■ To do
Among the lines below, keep only those from the one containing "The image size is (960, 1072)." through the one containing "You are a computer-use agent. Viewport: 1220px", and reproduce them exactly.

■ Exercise input

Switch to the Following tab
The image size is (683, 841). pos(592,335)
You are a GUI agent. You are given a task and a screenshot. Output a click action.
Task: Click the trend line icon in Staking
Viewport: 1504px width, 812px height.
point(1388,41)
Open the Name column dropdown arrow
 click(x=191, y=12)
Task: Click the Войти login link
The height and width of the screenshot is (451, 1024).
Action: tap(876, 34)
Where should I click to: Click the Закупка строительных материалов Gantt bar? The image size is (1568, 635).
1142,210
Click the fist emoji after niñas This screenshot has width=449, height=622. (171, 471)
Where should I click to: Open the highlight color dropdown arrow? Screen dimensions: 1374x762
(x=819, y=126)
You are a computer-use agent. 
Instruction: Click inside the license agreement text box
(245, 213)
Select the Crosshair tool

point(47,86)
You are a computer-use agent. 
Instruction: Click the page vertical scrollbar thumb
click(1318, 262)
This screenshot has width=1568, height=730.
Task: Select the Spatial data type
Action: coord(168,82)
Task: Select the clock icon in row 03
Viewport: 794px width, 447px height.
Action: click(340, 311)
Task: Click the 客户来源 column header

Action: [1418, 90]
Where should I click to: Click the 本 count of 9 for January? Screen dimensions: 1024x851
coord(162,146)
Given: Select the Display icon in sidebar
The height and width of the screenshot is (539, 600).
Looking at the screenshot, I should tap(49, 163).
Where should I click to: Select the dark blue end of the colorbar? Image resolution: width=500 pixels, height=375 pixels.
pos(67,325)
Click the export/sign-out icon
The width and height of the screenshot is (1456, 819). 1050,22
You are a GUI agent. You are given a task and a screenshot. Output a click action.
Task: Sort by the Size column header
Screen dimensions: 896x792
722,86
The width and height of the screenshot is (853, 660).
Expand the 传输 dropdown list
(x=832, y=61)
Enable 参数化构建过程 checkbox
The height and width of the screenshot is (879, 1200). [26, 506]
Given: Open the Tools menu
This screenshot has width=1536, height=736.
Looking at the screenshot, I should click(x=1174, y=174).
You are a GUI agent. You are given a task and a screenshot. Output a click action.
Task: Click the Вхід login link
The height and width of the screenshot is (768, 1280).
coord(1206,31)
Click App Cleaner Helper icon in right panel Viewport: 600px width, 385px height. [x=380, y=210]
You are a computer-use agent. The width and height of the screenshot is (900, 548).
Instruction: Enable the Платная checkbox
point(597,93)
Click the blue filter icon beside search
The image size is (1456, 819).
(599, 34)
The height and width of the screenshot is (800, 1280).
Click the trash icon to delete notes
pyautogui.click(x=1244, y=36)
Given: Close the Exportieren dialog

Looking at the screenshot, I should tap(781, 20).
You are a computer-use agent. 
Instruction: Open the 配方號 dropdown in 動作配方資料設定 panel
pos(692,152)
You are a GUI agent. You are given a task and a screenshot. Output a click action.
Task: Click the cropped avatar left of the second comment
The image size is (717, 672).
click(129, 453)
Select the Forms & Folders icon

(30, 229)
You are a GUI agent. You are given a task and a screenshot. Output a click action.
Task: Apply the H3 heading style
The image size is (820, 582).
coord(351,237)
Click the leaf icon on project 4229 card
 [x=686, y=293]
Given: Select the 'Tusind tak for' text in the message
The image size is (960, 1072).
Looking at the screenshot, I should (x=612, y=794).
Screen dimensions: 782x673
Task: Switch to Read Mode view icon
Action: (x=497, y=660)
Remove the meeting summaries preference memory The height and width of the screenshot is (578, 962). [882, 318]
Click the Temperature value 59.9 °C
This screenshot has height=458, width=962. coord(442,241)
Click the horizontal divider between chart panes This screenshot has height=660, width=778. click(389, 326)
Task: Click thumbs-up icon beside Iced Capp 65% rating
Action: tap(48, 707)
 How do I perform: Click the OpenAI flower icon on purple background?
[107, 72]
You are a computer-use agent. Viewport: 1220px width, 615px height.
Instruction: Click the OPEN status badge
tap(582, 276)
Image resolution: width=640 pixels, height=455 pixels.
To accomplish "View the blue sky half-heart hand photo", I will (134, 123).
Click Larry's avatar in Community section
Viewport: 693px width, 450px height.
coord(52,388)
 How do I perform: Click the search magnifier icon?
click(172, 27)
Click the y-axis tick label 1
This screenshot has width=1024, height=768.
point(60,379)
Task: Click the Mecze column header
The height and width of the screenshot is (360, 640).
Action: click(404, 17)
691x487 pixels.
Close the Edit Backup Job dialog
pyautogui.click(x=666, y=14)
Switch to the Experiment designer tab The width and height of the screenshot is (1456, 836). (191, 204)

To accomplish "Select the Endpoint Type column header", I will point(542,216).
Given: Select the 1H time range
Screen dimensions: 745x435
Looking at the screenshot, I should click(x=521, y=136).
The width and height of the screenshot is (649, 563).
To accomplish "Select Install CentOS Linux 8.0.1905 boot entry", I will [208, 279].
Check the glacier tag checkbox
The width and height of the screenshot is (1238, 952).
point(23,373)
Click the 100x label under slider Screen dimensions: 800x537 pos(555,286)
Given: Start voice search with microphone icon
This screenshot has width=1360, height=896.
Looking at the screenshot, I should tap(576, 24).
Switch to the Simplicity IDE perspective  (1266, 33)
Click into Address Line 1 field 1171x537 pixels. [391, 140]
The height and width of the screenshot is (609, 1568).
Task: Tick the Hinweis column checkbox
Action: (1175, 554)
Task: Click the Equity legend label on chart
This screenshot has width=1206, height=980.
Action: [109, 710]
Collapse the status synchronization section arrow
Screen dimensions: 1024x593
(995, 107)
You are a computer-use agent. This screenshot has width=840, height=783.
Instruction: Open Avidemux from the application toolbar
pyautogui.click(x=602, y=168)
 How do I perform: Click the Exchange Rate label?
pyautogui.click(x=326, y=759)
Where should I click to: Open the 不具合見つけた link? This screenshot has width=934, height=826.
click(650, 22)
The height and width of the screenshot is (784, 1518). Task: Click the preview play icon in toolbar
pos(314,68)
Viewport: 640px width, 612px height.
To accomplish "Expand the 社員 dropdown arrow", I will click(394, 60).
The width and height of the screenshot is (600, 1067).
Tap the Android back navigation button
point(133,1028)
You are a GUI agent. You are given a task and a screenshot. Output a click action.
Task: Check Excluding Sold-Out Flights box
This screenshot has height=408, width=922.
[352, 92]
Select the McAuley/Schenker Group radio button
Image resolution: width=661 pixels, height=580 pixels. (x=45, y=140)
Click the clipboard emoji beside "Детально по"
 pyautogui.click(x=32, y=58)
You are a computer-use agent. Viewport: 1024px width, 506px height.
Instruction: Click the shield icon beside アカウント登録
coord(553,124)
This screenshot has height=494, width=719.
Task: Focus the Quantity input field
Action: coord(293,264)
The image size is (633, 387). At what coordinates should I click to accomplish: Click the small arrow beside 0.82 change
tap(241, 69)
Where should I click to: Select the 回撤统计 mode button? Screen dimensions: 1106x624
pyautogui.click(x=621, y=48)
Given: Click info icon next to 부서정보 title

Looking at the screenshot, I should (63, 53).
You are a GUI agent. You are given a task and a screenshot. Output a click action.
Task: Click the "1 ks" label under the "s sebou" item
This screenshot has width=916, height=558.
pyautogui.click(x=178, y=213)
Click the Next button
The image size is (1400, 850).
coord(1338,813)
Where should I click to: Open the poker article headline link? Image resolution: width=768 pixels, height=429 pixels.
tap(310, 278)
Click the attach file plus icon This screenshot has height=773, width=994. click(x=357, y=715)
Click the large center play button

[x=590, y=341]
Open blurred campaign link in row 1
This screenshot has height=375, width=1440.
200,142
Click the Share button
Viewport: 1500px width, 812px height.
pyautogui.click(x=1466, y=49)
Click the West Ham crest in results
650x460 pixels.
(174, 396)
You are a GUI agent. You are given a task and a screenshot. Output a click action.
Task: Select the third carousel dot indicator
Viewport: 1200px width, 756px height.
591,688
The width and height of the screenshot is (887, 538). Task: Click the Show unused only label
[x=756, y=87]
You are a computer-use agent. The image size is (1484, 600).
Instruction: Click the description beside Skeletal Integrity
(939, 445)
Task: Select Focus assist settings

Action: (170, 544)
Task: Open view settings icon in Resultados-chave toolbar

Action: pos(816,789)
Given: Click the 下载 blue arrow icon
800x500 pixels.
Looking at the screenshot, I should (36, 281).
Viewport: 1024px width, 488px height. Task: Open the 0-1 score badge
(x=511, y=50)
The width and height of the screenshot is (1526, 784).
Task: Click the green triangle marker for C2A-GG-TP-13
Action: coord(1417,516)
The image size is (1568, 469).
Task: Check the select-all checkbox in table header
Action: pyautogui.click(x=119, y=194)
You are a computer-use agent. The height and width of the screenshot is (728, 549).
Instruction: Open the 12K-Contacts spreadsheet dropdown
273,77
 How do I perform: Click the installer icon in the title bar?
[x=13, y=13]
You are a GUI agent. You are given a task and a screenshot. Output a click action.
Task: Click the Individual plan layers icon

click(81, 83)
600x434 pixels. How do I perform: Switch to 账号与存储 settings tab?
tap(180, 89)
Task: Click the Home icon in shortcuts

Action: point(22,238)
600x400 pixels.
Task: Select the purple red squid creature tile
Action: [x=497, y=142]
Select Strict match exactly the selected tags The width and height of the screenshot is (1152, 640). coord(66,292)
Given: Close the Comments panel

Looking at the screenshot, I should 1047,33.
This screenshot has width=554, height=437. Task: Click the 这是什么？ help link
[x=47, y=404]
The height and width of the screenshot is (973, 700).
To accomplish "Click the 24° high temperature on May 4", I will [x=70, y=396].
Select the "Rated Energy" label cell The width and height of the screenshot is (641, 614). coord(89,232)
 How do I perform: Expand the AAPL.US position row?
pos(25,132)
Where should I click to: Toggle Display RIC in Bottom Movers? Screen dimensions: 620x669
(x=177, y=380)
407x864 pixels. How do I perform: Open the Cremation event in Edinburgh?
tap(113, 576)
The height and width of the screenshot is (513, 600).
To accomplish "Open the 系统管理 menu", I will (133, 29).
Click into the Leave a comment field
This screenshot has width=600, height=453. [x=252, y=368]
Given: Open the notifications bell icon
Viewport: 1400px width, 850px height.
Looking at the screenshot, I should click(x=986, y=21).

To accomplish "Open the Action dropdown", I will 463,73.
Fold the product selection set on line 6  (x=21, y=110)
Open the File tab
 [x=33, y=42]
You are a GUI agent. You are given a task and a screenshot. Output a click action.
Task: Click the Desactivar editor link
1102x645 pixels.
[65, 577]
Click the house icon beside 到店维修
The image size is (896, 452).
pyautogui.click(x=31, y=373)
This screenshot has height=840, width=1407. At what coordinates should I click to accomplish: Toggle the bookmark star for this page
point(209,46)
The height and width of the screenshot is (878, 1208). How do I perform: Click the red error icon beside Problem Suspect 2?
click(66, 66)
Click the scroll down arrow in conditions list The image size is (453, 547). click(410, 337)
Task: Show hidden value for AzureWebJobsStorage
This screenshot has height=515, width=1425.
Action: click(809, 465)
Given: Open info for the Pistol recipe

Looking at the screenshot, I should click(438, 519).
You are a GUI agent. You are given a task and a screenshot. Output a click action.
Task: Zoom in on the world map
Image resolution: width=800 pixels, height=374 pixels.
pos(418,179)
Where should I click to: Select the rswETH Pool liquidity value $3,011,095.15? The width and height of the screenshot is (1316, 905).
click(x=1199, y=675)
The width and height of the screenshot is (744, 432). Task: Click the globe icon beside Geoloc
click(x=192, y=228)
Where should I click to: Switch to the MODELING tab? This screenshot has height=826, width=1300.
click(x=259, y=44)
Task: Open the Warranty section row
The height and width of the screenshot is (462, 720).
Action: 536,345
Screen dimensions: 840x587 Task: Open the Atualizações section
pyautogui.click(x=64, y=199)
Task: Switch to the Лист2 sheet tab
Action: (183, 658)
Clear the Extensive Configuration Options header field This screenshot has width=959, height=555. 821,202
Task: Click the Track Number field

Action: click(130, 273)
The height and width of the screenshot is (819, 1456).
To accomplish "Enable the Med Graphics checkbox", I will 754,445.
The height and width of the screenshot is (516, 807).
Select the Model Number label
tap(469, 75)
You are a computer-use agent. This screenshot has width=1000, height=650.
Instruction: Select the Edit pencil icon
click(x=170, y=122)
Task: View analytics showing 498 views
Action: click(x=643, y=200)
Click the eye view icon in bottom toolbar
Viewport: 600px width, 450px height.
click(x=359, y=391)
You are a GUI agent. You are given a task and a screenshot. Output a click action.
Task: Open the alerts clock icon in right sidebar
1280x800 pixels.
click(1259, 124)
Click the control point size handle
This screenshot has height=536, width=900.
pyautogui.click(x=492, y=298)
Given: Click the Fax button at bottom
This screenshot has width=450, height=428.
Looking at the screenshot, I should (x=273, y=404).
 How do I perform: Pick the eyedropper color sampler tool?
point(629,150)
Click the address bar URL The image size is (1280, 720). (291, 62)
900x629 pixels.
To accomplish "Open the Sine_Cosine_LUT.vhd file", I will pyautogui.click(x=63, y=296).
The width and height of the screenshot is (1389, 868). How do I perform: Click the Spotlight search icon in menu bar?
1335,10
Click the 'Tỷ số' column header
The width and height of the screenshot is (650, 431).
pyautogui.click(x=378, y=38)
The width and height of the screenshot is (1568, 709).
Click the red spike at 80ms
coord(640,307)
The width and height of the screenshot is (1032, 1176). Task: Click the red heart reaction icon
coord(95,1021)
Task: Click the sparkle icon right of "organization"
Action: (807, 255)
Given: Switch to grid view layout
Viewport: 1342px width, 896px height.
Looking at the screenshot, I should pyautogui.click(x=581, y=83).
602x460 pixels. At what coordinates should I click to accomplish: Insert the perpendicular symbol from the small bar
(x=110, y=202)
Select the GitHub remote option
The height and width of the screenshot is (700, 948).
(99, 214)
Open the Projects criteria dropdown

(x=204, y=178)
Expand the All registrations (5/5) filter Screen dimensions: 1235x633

■ Task output
The image size is (960, 1072).
Looking at the screenshot, I should (x=612, y=794).
Screen dimensions: 782x673
Task: Switch to Read Mode view icon
Action: (x=497, y=660)
Remove the meeting summaries preference memory The height and width of the screenshot is (578, 962). [882, 318]
Click the Temperature value 59.9 °C
This screenshot has height=458, width=962. coord(442,241)
Click the horizontal divider between chart panes This screenshot has height=660, width=778. click(389, 326)
Task: Click thumbs-up icon beside Iced Capp 65% rating
Action: tap(48, 707)
 How do I perform: Click the OpenAI flower icon on purple background?
[107, 72]
You are a computer-use agent. Viewport: 1220px width, 615px height.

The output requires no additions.